Тут, конечно, Добролюбов, хоть и отставной офицер, с тихим хрустом и без малейшего сознания повалился на гравийную кладбищенскую дорожку. А над лежащим в обмороке человеком долго еще грохотали слова истукана: «Все люди — братья и сестры, дядьки и тетки, любовники и любовницы! К вам обращаюсь я, друзья мои…» — видно, и покойник слегка тронулся умом.

А Эдуард Вилорович, придя через некоторое время отчасти в себя, предпринял ряд серьезных шагов.

Первым делом поехал он в Донской монастырь, разыскал в стене колумбария нескольких Ивановых и аккуратно на каждую доску с фамилией наплевал.

Затем, в вечернее время, когда внуки уже спали, невестка смотрела ток-шоу, а сын где-то отдыхал с друзьями, Добролюбов подступился к шее супруги с голыми руками. Однако Лаура Ивановна не растерялась: налила мужу валокордина, вдогонку дала новопассита, так что вскоре Эдуард Вилорович уже дремал на краю, как всегда, кровати и только неразборчиво повторял во сне «вот блядь, вот блядь».

Наконец, отчаявшись установить запоздалую справедливость, несчастный решил хотя бы проверить истинность трагических обстоятельств. Для этого он добыл журнал телепрограмм с фоторепортажем из жизни Тимофея Болконского (давно изменившего к лучшему одну букву в наследственной фамилии), клипмейкера и политтехнолога, светского мужчины. Затем Добролюбов потихоньку взял фотографию сына, сделанную во время отдыха на острове Мальта, и приложил к журнальной странице… О, ужас! Два совершенно одинаковых лица смотрели на беднягу.
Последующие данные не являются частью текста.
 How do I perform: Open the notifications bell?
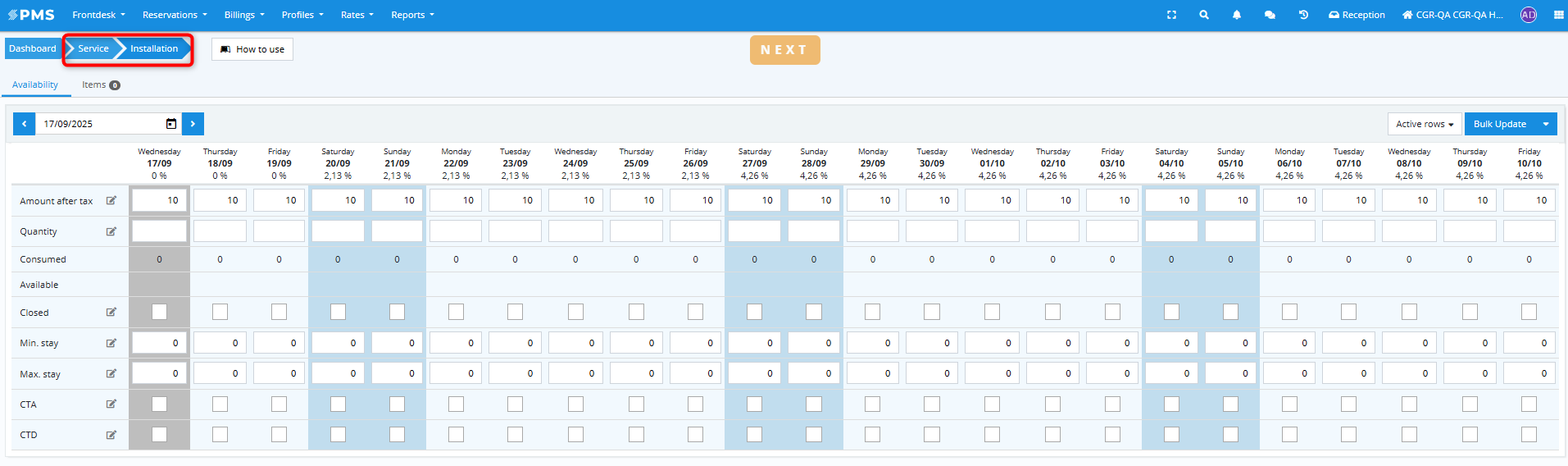click(1237, 15)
Еще, для пущей очевидности, у них и прически были одинаковые, под ноль по моде, и бородки — только у Вани шкиперская, в честь однофамильца, а у Тимы испанская, популярная среди политтехнологов.

Сомнений больше быть не могло.

Надежд не оставалось.

И мечта окрепла, сделалась единственной — оживить, оживить вечно живого ради хотя бы всеобщей справедливости, которой не пришлось на личную долю Добролюбова Э.В. Обманула индивидуальная судьба отставного надзирателя, обидела — так пусть же в масштабах человечества в целом восторжествует добро и счастье по заветам великого Ленина и под его же личным руководством!

Ах, мечты, мечты… Большая от вас беда.

Ночь пала на город, плывут в прожекторах башни и купола, темно-серебряные тени облаков несутся в сине-черном небе над площадью, спят все и по ту сторону стены, и по эту — а мечтатель не спит.

Вот гулко шагает он в пустом пространстве, с опаской минуя огромную человечью голову на Театральной — того и гляди, разинет идол скрытый в густой бороде рот да гаркнет: «Ученье мое, блин, всесильно, потому что верно, подлецы! Забыли? Вот я вам…» От памятников-то теперь всего ожидать можно…

Вот косится на скачущих с крыши коней — а ну, как стопчут? Эх вы, кони мои, как говорится, привередливые…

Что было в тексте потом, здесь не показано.